Exercise:
This task requires every entry to be set down again exactly.

# # # # #

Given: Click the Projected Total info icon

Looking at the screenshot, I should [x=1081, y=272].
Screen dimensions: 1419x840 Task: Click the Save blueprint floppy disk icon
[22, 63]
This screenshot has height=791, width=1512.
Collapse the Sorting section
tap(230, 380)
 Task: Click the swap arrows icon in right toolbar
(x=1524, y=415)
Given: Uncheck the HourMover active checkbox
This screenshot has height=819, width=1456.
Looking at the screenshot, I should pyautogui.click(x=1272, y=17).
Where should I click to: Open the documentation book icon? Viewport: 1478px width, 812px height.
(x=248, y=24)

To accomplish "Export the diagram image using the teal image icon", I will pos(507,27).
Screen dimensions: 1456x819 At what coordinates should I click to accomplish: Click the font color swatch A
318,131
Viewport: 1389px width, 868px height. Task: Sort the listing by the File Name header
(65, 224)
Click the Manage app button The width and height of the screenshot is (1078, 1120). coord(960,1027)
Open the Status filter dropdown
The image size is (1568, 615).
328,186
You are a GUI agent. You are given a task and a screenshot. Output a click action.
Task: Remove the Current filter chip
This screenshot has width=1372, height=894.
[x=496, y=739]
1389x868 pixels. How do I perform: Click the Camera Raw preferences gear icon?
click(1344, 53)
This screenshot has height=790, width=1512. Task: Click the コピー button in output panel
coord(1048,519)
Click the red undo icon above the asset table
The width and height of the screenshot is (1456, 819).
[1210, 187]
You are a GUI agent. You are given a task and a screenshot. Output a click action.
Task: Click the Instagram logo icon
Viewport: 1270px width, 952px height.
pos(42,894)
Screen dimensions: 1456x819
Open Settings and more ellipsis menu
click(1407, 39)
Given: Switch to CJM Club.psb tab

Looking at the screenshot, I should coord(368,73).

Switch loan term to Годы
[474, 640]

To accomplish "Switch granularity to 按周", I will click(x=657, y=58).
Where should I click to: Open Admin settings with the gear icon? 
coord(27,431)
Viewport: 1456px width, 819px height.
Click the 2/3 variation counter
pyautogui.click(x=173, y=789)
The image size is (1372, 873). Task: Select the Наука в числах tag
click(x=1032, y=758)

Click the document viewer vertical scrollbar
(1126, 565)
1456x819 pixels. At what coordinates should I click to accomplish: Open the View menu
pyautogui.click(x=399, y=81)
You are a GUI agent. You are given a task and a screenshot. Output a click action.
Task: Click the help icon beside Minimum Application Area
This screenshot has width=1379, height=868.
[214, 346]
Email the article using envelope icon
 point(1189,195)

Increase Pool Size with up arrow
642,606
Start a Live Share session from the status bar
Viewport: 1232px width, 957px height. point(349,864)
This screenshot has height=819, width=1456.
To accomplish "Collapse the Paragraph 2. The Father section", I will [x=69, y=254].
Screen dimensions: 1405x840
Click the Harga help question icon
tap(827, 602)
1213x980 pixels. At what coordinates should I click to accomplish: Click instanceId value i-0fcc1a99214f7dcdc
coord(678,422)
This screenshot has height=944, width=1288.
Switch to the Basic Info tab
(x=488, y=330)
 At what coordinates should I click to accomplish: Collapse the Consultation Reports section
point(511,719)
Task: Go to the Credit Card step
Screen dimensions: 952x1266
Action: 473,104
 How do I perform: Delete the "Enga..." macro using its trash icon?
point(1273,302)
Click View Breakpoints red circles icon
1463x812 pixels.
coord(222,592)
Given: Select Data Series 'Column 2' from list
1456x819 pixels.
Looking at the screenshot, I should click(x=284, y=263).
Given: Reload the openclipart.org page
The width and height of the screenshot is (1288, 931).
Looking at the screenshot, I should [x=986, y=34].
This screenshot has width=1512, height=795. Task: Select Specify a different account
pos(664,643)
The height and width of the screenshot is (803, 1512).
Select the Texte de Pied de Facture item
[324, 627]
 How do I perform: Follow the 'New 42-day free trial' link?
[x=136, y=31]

# # # # #

Answer box:
Given: Click the Projected Total info icon

Looking at the screenshot, I should [x=1081, y=272].
Screen dimensions: 1419x840 Task: Click the Save blueprint floppy disk icon
[22, 63]
This screenshot has height=791, width=1512.
Collapse the Sorting section
tap(230, 380)
 Task: Click the swap arrows icon in right toolbar
(x=1524, y=415)
Given: Uncheck the HourMover active checkbox
This screenshot has height=819, width=1456.
Looking at the screenshot, I should pyautogui.click(x=1272, y=17).
Where should I click to: Open the documentation book icon? Viewport: 1478px width, 812px height.
(x=248, y=24)

To accomplish "Export the diagram image using the teal image icon", I will pos(507,27).
Screen dimensions: 1456x819 At what coordinates should I click to accomplish: Click the font color swatch A
318,131
Viewport: 1389px width, 868px height. Task: Sort the listing by the File Name header
(65, 224)
Click the Manage app button The width and height of the screenshot is (1078, 1120). coord(960,1027)
Open the Status filter dropdown
The image size is (1568, 615).
328,186
You are a GUI agent. You are given a task and a screenshot. Output a click action.
Task: Remove the Current filter chip
This screenshot has width=1372, height=894.
[x=496, y=739]
1389x868 pixels. How do I perform: Click the Camera Raw preferences gear icon?
click(1344, 53)
This screenshot has height=790, width=1512. Task: Click the コピー button in output panel
coord(1048,519)
Click the red undo icon above the asset table
The width and height of the screenshot is (1456, 819).
[1210, 187]
You are a GUI agent. You are given a task and a screenshot. Output a click action.
Task: Click the Instagram logo icon
Viewport: 1270px width, 952px height.
pos(42,894)
Screen dimensions: 1456x819
Open Settings and more ellipsis menu
click(1407, 39)
Given: Switch to CJM Club.psb tab

Looking at the screenshot, I should coord(368,73).

Switch loan term to Годы
[474, 640]

To accomplish "Switch granularity to 按周", I will click(x=657, y=58).
Where should I click to: Open Admin settings with the gear icon? 
coord(27,431)
Viewport: 1456px width, 819px height.
Click the 2/3 variation counter
pyautogui.click(x=173, y=789)
The image size is (1372, 873). Task: Select the Наука в числах tag
click(x=1032, y=758)

Click the document viewer vertical scrollbar
(1126, 565)
1456x819 pixels. At what coordinates should I click to accomplish: Open the View menu
pyautogui.click(x=399, y=81)
You are a GUI agent. You are given a task and a screenshot. Output a click action.
Task: Click the help icon beside Minimum Application Area
This screenshot has width=1379, height=868.
[214, 346]
Email the article using envelope icon
 point(1189,195)

Increase Pool Size with up arrow
642,606
Start a Live Share session from the status bar
Viewport: 1232px width, 957px height. point(349,864)
This screenshot has height=819, width=1456.
To accomplish "Collapse the Paragraph 2. The Father section", I will [x=69, y=254].
Screen dimensions: 1405x840
Click the Harga help question icon
tap(827, 602)
1213x980 pixels. At what coordinates should I click to accomplish: Click instanceId value i-0fcc1a99214f7dcdc
coord(678,422)
This screenshot has height=944, width=1288.
Switch to the Basic Info tab
(x=488, y=330)
 At what coordinates should I click to accomplish: Collapse the Consultation Reports section
point(511,719)
Task: Go to the Credit Card step
Screen dimensions: 952x1266
Action: 473,104
 How do I perform: Delete the "Enga..." macro using its trash icon?
point(1273,302)
Click View Breakpoints red circles icon
1463x812 pixels.
coord(222,592)
Given: Select Data Series 'Column 2' from list
1456x819 pixels.
Looking at the screenshot, I should click(x=284, y=263).
Given: Reload the openclipart.org page
The width and height of the screenshot is (1288, 931).
Looking at the screenshot, I should [x=986, y=34].
This screenshot has width=1512, height=795. Task: Select Specify a different account
pos(664,643)
The height and width of the screenshot is (803, 1512).
Select the Texte de Pied de Facture item
[324, 627]
 How do I perform: Follow the 'New 42-day free trial' link?
[x=136, y=31]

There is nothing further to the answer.